Danke werde ich alles mal überdenken. 
Ich habe inzwischen auch einige Ideen bekommen.


----------



## ruyven_macaran (13. September 2010)

*AW: Kupferröhre statt Schlauch*



Blackmac93 schrieb:


> ich weiss nicht ob es schon geschrieben wurde, aber du kannst auch das rohr direkt zum anschluss machen indem du einfach das passende gewinde in die rohre schneidest



Du kannst aber nicht zwei gebogene Rohre nebeneinander in einen Kühler schrauben, wenn sich das Gewinde gegenüber dem Rohr nicht bewegen lässt.


----------



## VVeisserRabe (14. September 2010)

*AW: Kupferröhre statt Schlauch*

Er muss ja nur gerade so über das andere rohr kommen um beide einschrauben zu können
Zum equipment, meine rohrbiegezange war damals so ein set aus 2 zangen für rohre von 8mm bis 16mm und hat so um die 30€ gekostet

Du könntest auch die rohre in die kühler einlöten mit der hoffnung, dass du nie mehr was ändern musst^^ 
Das einfachste wären immer noch steckanschlüsse wie sie im druckluftbereich verwendet werden

Edit: da fällt mir ein, wenn du die gewinde direkt in die rohre schneidest solltesd du die mit loctite abdichten, so machen wir das bei den kühlwasserverschlauchungen unsrer maschinen auch, paste drauf aufs gewinde, reinschrauben und aushärten lassen


----------



## VJoe2max (14. September 2010)

*AW: Kupferröhre statt Schlauch*

Das mit den Außengewinden auf den Rohren ist imo ziemlicher Unfug.
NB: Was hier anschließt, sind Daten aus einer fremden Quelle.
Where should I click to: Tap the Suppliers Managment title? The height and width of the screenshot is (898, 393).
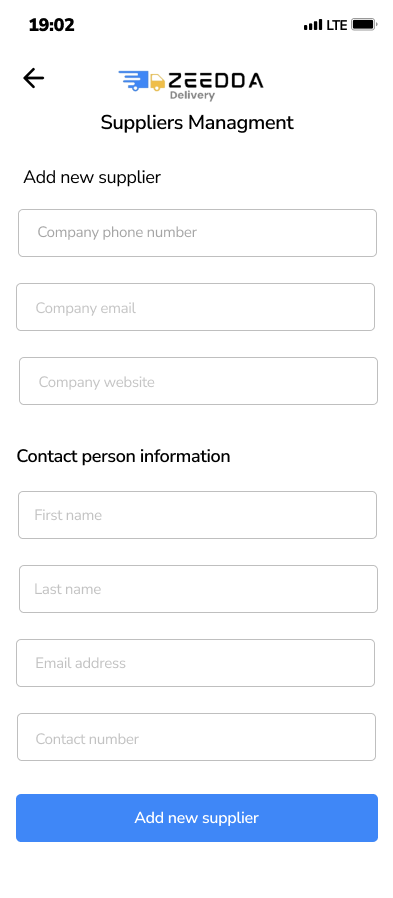(x=197, y=123)
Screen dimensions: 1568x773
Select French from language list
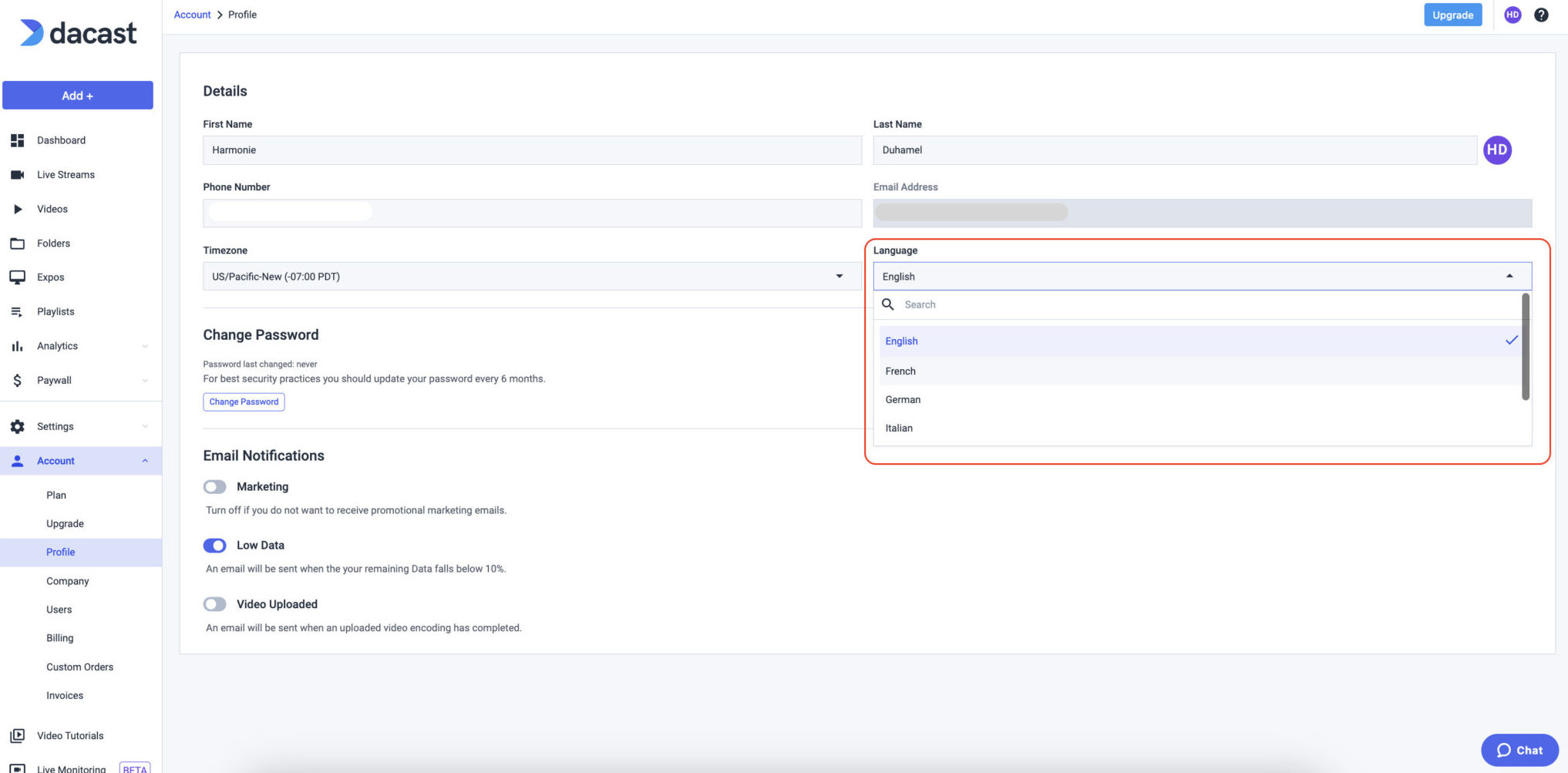(x=900, y=371)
Wie willst das vernünftig abdichten? Hinzu kommt das von ruyven geschilderte Problem. Besonders auf der anderen Seite des Rohr´s wird es dann nahezu unmöglich werden eine weitere Komponenten an zu schrauben, die ebenfalls wieder einen Ausgang hat an den ein Rohr geschraubt werden soll - das kann man  vergessen .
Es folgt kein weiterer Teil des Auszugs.